Multidrug resistant bacterial infections are currently a global threat to human and animal health. Increasing resistance of pathogenic bacteria to multiple antibiotics has resulted in the urgent need to develop alternative, effective therapies e.g. the phage therapy. Phage therapy uses lytic bacteriophages to effectively treat chronic bacterial infections, and has no negative effects on eukaryotic cells.
The aim of this study was the characterization of a series of phages, isolated from environmental samples, in terms of their potential use in the treatment of domestic animals` infections. To achieve this goal, we used a chemostat system, which enabled us to analyze the kinetics of adsorption and development of phages in slowly growing bacteria under diverse conditions. This system more closely mimics the conditions occurring in the natural environment of phages than the so-called standard laboratory conditions (reach medium, great aeration and the optimal temperature) do.

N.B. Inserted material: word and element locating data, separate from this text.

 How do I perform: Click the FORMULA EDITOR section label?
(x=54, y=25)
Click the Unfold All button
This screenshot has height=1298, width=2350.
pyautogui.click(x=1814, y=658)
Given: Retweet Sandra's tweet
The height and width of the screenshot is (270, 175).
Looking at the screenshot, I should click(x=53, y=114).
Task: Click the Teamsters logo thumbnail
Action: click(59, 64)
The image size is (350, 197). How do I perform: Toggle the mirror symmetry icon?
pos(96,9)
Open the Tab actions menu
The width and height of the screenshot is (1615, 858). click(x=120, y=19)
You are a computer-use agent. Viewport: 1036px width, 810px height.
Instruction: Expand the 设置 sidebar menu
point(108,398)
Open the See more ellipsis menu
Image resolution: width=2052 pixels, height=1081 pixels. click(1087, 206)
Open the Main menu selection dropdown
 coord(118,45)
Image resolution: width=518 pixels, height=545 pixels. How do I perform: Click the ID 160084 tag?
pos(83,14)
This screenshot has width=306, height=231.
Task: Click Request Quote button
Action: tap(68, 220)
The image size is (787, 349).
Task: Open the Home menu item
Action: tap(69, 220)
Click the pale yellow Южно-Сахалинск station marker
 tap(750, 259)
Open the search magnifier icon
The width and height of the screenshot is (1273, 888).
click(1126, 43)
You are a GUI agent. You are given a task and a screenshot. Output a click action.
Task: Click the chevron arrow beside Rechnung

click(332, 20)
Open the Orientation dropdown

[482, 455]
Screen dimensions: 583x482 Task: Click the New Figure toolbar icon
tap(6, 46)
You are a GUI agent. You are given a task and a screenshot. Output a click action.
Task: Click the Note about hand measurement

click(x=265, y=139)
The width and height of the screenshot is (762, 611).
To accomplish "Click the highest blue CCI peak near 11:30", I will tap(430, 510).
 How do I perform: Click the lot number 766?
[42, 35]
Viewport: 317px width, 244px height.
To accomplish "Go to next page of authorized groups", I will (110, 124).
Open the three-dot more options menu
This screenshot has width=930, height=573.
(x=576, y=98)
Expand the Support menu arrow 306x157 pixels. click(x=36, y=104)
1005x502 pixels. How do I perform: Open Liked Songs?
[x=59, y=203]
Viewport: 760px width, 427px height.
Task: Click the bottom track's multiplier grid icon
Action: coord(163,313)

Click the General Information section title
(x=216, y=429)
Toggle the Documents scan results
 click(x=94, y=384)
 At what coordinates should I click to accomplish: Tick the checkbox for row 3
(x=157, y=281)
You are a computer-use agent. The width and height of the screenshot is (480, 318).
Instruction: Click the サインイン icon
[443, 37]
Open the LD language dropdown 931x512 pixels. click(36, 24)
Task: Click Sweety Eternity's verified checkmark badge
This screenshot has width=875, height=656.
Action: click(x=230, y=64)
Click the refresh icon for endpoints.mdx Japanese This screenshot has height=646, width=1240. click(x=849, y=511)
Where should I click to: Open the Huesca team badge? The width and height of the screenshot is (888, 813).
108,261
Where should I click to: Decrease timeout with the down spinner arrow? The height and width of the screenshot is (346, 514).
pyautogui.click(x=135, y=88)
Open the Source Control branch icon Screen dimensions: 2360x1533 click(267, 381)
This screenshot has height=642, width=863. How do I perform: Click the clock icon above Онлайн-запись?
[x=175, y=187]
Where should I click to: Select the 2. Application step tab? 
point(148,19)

We analyzed the development of a series of bacteriophages in slowly growing Staphylococcus pseudintermedius, Pseudomonas aeruginosa and Klebsiella pneumoniae cultures. The specific growth rate used was µ=0.2.The kinetics of adsorption and one-step growth experiments were carried out under aerobic and anaerobic conditions. The results obtained revealed that the adaptation of phage development to bacterial growth rate was is the range of good to very weak.
In our view, phages which demonstrate ability to develop in bacteria growing in a chemostat system show much greater potential for being used in phage therapy than phages identified in the standard plaque analyses and host range tests. Moreover, experiments in a chemostat system could be a good alternative to expensive analyses of the efficiency of phage therapy in animal models.